The following newsletter was written by Heath Issacs, who is a bankruptcy attorney we have done a lot of work with, from bankruptcy petition drafting, to live bankruptcy seminars.
First a little info about Heath:
Heath began filing consumer bankruptcies in 1996. During his career, he has worked as corporate counsel for Intermountain Health Care, Alltel and CellularOne. He owns MyBankruptcyTeam, which is not only a law firm but a VBA firm as well. His VBA firm services more than 20 law firms outside of Utah and 6 firms in the state.
Retirement Accounts: They are not always property of the estate.
If you're working on a case where the debtor has a large trust or retirement account, you will want to be aware of how to manage the accounts in regards to Schedule B. Many debtors will worry about jeopardizing their retirement money when they file bankruptcy. In several states the exemptions do not cover cash on hand and bank accounts. In these states, attorneys will coach their clients to convert cash into exempt property before filing.

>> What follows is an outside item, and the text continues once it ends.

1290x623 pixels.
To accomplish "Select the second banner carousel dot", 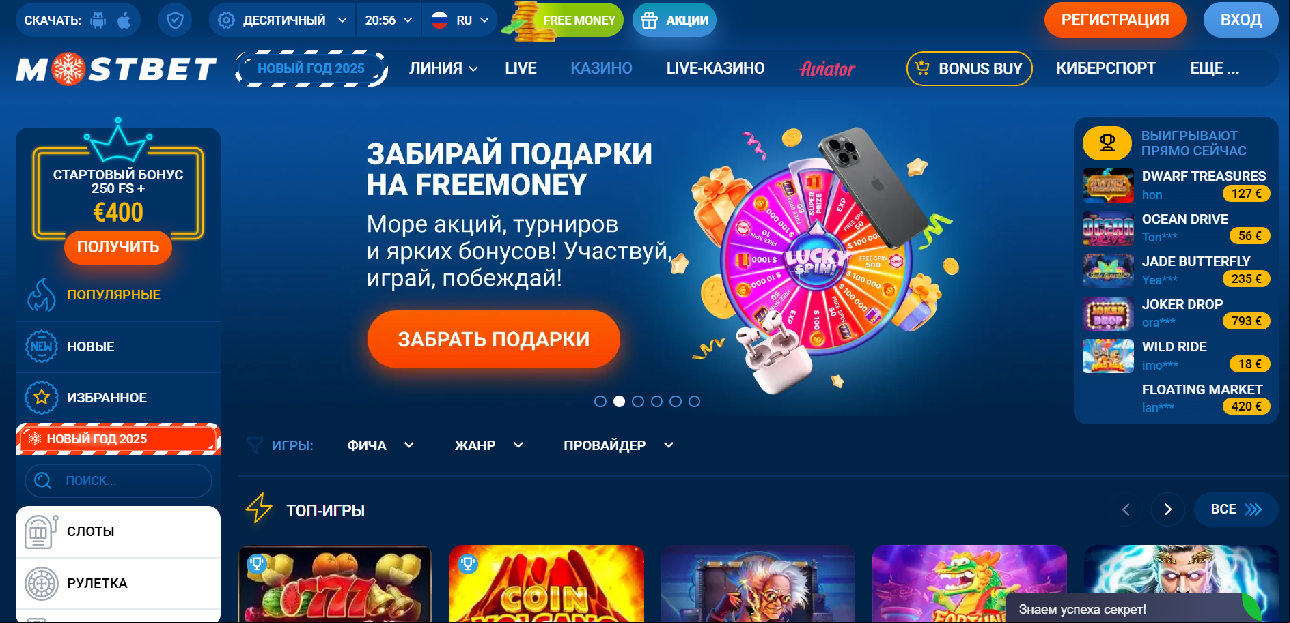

Trustees will often ask if the debtor has a retirement account like an IRA or 401k. They may also ask about trust accounts where the debtor is a beneficiary. Here's how the federal law applies to these assets.
401k's and IRA's
In 1992, the US Supreme Court ruled that ERISA qualified retirement accounts are not property of the bankruptcy estate. Patterson v. Shumate, 504 U.S. 753. What does this mean for you? Technically, you don't need to even mention the account on Schedule B of the bankruptcy petition. However, if a trustee asks and finds out the account exists, he or she will likely become accusatory and suspicious of the remainder of the case, thinking assets have been hidden.
PRACTICE TIP: Many attorneys have adopted the practice of listing a 401k or IRA on Schedule B but including language similar to this:
Pursuant to Patterson v. Shumate, this account is ERISA qualified and is not property of the estate. Disclosure is made in the event of a change in the law.
Then on Schedule C, many practitioners will still claim the state law exemption but add the same language above in the explanation section.
Use Federal Exemption & State Exemption
Many states do not allow the use of the federal exemptions. However, the 2005 changes to the bankruptcy law allow debtors in all states to use the retirement account exemption found in 11 U.S.C. 522(b)(3)(c). Good practitioners will mention the accounts and then use both the state and federal exemptions protecting the entire amount. In re Braulick, 360 B.R. 327.
State Statutes and 12 Month Contributions
In several states, statutes exist that specifically indicate the contributions a debtor makes to a 401k account during the year prior to filing are not exempt and are available to the bankruptcy trustee. For example, a debtor with $40,000 in a 401k may have made $50 contributions from each paycheck during the prior year, adding up to $1,200. In Vermont and Utah these statutes are in place. However, in Vermont the bankruptcy courts ruled that the statute is not enforceable and the money is not available to the trustee. In re Leahy, 370 B.R. 620.